### Work task
Search the records below for "This screenshot has width=666, height=424.". Return that line and all remaining lines exactly.

*** Supplied material

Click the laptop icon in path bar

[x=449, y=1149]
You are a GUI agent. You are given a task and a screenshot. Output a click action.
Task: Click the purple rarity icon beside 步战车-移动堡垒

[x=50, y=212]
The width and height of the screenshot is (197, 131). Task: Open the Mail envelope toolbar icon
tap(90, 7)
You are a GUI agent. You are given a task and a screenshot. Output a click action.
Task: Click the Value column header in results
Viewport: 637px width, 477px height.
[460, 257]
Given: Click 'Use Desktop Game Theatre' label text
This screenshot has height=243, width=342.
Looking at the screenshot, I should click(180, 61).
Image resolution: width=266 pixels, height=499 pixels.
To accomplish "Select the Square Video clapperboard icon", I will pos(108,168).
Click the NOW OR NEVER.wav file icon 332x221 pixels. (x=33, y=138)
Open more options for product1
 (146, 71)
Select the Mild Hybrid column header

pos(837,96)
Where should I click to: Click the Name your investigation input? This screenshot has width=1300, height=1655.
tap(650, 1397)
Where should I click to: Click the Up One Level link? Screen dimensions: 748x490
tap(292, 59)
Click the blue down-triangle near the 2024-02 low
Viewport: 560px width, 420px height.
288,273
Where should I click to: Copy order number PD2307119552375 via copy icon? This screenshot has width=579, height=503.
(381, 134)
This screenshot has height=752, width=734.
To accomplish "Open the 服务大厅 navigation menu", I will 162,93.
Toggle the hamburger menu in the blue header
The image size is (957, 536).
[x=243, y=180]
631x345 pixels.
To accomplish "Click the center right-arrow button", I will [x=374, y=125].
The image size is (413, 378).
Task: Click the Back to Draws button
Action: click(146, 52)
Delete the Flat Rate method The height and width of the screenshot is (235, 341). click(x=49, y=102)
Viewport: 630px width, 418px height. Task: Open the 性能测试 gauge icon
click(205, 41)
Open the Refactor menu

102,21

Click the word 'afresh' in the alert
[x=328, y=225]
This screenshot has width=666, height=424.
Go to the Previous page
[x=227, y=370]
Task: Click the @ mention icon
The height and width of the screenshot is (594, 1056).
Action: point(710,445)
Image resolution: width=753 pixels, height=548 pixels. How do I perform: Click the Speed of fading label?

******

### Answer section
This screenshot has width=666, height=424.
Go to the Previous page
[x=227, y=370]
Task: Click the @ mention icon
The height and width of the screenshot is (594, 1056).
Action: point(710,445)
Image resolution: width=753 pixels, height=548 pixels. How do I perform: Click the Speed of fading label?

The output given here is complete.